• Task directions: Copy verbatim the block of lines in the entries below whose first line contains "Screen dimensions: 1270x952" and whose last line contains "Click Home in the breadcrumb". Leave out all other lines.

[Stored items]
--- --- ---

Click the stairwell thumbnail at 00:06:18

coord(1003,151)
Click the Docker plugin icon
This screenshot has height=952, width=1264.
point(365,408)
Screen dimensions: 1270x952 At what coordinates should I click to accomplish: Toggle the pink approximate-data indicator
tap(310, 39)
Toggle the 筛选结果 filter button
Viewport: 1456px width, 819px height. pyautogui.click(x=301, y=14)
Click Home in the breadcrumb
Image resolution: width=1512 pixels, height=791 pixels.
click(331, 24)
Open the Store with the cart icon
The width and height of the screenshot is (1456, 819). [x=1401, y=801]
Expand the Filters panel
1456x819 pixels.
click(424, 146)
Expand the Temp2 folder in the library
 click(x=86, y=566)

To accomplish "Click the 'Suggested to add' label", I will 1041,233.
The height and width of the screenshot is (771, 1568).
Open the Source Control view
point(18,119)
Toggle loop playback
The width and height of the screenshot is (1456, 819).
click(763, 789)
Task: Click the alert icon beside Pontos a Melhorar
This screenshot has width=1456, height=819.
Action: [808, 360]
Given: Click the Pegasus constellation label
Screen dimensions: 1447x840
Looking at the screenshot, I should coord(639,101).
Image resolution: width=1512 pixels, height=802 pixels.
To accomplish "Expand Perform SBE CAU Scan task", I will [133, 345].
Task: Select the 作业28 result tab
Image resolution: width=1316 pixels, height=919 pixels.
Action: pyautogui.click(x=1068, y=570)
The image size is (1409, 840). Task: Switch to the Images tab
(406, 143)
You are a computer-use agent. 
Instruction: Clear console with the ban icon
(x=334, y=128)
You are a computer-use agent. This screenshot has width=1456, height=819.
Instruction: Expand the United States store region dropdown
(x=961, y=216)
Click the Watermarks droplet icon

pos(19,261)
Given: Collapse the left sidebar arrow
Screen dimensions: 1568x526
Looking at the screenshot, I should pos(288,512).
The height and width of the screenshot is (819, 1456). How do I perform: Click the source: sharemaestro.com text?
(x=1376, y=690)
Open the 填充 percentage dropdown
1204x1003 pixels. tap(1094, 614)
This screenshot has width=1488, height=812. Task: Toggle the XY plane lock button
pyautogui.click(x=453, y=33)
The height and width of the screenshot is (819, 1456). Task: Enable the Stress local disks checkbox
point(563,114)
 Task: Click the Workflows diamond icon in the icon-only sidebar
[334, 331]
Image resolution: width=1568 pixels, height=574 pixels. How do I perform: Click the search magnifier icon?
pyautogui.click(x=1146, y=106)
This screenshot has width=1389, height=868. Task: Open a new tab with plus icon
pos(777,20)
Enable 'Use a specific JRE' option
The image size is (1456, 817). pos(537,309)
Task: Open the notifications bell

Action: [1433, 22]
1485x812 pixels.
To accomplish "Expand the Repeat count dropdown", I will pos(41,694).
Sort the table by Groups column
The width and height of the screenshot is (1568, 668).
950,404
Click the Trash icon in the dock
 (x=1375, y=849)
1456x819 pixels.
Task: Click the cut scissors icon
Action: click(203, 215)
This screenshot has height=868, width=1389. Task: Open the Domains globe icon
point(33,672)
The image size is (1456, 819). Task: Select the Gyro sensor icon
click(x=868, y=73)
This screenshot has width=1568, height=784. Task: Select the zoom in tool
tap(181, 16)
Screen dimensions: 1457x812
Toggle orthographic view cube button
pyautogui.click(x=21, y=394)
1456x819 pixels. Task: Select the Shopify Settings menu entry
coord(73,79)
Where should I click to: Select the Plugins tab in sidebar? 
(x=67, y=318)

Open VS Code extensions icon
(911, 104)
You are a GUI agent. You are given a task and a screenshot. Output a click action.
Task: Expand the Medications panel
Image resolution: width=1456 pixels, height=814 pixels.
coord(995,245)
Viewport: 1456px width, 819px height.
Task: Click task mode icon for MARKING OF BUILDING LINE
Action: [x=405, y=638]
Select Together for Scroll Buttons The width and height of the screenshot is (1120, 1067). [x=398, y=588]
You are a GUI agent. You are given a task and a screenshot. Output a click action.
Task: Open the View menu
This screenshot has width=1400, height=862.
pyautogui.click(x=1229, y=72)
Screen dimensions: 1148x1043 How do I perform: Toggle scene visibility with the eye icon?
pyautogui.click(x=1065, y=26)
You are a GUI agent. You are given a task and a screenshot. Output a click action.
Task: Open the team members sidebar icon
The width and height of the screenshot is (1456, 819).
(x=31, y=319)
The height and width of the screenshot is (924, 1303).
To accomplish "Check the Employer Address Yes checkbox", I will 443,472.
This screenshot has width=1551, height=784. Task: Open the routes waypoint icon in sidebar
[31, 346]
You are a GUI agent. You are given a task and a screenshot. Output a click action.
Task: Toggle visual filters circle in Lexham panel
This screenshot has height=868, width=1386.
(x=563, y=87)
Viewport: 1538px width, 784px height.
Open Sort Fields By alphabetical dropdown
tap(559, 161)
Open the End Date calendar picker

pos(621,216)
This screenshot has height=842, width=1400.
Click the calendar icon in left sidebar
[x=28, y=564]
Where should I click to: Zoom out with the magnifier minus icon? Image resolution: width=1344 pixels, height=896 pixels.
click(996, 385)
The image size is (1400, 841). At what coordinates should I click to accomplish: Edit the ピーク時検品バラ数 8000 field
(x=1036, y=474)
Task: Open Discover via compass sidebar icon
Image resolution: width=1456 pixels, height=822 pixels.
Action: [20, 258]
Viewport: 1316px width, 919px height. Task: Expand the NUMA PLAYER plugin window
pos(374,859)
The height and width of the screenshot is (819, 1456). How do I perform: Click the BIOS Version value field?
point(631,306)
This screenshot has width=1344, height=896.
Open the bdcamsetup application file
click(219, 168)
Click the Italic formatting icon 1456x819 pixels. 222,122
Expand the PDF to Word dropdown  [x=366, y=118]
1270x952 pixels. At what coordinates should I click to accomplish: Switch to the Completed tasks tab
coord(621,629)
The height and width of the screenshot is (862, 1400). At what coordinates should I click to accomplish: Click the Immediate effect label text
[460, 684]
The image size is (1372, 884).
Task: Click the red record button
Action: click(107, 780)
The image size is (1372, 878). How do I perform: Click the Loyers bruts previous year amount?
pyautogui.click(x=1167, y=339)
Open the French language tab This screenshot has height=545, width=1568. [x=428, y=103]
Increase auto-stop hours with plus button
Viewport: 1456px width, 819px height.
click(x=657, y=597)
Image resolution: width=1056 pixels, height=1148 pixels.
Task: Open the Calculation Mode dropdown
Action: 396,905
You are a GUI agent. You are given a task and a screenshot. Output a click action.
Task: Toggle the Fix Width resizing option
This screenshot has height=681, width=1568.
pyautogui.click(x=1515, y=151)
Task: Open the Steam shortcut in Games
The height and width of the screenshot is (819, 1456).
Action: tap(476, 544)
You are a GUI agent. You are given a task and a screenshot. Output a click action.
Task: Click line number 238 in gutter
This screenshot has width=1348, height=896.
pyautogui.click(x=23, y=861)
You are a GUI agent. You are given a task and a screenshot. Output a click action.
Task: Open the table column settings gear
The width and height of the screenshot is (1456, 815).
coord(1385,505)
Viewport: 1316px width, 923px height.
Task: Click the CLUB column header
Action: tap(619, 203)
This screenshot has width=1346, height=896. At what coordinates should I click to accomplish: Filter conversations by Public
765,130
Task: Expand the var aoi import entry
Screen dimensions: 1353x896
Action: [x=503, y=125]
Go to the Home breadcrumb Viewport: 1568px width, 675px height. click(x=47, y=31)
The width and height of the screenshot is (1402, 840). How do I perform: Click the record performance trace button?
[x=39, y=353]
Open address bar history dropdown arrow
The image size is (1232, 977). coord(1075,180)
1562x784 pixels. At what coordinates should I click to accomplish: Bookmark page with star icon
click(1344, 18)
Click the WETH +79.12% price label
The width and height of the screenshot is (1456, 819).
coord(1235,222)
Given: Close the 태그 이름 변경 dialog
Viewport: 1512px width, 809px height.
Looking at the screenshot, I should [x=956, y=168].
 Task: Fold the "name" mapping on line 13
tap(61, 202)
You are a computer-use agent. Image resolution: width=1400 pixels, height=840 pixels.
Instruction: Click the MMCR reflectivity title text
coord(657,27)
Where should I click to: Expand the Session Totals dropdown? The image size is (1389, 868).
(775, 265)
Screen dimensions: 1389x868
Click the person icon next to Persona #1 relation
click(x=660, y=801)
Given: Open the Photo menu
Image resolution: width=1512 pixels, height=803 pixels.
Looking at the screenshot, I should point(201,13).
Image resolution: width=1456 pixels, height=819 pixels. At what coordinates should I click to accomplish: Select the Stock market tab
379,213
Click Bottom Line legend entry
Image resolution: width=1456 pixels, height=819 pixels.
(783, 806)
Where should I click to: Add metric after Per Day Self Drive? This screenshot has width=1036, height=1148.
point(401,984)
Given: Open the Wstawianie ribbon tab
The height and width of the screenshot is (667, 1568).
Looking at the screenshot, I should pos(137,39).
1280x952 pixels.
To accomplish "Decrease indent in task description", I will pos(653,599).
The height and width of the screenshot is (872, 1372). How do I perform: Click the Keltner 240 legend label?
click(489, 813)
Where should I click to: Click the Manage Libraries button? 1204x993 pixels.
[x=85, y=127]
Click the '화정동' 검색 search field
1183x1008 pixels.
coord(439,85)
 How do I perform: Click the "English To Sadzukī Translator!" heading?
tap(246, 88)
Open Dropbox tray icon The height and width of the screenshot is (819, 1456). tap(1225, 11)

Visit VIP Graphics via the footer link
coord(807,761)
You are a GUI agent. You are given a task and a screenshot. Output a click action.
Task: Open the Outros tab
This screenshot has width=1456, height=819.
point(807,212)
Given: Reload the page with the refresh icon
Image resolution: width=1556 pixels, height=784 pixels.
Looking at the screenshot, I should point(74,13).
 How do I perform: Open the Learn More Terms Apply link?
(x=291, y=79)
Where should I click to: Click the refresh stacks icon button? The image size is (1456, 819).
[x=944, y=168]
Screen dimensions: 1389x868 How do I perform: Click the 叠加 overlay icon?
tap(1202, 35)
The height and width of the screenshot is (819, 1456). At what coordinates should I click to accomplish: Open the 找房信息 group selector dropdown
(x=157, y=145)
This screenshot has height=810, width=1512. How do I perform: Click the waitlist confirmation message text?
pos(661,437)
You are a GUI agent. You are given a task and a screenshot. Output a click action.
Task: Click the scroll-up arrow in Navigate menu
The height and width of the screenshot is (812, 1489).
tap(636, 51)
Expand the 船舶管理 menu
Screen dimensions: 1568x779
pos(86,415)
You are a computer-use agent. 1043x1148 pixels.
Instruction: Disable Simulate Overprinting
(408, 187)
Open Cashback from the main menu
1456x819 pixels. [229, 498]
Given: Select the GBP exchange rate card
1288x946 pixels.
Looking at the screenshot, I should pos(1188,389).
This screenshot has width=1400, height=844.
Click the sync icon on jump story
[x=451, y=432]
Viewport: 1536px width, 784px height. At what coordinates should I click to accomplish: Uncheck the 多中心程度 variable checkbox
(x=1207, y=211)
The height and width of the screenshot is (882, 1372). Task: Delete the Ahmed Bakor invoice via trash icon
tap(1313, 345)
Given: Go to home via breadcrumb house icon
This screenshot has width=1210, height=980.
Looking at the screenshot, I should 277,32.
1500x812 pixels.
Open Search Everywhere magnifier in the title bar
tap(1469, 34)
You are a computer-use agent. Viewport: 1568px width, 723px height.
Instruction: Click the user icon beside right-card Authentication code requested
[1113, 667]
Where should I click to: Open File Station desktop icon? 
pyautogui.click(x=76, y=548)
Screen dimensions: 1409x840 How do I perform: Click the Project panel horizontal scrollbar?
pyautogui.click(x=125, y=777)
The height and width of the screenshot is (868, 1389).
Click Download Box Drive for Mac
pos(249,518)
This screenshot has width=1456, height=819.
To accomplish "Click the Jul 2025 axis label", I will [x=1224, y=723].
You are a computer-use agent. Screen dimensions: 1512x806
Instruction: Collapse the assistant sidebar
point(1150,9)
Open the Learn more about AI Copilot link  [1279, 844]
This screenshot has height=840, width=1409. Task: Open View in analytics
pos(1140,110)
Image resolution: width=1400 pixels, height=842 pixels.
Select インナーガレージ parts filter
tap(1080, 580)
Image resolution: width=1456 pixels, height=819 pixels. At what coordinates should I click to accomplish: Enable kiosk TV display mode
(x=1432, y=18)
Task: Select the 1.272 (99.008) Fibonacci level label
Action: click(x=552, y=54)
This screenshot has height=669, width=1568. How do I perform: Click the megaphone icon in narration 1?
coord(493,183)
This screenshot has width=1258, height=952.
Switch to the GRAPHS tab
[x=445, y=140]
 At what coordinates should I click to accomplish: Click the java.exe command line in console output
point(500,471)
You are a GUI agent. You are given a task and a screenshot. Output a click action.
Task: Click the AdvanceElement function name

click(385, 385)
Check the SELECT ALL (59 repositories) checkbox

--- --- ---

• Answer below:
Screen dimensions: 1270x952 At what coordinates should I click to accomplish: Toggle the pink approximate-data indicator
tap(310, 39)
Toggle the 筛选结果 filter button
Viewport: 1456px width, 819px height. pyautogui.click(x=301, y=14)
Click Home in the breadcrumb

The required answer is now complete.